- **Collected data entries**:
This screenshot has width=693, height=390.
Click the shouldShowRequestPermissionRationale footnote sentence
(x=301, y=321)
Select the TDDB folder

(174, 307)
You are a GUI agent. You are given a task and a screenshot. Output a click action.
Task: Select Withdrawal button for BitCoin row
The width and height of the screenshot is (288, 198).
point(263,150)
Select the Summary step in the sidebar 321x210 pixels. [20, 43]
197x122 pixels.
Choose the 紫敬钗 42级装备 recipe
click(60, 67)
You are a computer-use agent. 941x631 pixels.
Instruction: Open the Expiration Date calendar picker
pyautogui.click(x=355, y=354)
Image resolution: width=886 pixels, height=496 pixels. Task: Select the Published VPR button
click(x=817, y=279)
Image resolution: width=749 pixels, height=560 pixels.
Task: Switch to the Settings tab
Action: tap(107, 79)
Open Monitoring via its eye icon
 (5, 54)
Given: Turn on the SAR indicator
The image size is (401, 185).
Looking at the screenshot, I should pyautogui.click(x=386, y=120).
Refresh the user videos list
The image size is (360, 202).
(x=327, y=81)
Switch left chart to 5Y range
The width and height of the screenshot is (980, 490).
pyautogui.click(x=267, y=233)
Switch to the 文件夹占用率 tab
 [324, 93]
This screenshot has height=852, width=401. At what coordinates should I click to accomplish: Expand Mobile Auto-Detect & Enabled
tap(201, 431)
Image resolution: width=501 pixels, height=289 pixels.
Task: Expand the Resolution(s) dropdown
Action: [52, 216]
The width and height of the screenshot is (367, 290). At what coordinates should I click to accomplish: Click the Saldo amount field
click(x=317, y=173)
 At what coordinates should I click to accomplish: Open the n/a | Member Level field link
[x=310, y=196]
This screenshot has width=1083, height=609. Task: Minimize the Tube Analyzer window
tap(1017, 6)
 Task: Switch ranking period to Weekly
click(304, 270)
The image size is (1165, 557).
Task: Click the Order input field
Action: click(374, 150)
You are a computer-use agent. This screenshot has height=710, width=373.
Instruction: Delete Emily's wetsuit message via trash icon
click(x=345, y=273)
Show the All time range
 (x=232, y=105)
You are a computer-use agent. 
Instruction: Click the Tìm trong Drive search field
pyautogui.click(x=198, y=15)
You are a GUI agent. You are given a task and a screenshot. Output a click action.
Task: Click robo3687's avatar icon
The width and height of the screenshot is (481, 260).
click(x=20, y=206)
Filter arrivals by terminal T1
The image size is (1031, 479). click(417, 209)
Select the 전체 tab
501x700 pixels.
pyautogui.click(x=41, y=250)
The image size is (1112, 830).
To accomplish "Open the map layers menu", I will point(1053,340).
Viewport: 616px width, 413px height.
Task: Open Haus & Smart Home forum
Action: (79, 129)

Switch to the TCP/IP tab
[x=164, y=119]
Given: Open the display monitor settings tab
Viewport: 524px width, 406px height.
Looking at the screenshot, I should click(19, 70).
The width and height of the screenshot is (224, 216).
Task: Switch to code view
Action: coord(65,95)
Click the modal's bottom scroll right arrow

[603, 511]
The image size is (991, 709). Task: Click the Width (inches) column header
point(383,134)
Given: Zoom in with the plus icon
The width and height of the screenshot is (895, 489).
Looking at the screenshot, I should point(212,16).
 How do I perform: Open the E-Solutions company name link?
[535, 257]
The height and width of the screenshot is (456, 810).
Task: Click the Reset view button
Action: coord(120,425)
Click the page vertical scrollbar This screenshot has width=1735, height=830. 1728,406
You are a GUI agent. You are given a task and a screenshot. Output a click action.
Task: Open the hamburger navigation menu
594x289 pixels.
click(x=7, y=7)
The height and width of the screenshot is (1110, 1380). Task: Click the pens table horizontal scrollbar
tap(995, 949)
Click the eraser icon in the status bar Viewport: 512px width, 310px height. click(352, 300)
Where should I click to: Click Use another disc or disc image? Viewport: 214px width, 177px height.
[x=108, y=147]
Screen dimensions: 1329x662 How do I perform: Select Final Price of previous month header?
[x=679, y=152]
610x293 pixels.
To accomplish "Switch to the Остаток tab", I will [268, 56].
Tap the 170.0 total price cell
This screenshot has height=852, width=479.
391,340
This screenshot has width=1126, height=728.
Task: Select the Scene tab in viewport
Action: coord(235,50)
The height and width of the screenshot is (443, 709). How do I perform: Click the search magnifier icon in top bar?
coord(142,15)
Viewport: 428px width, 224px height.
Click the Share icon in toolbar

- **Your task**: Quote, without alteration, the final stretch of the entries: the line with "Screen dimensions: 1329x662" onward to the last line.

- **Reply to the exercise**:
Screen dimensions: 1329x662 How do I perform: Select Final Price of previous month header?
[x=679, y=152]
610x293 pixels.
To accomplish "Switch to the Остаток tab", I will [268, 56].
Tap the 170.0 total price cell
This screenshot has height=852, width=479.
391,340
This screenshot has width=1126, height=728.
Task: Select the Scene tab in viewport
Action: coord(235,50)
The height and width of the screenshot is (443, 709). How do I perform: Click the search magnifier icon in top bar?
coord(142,15)
Viewport: 428px width, 224px height.
Click the Share icon in toolbar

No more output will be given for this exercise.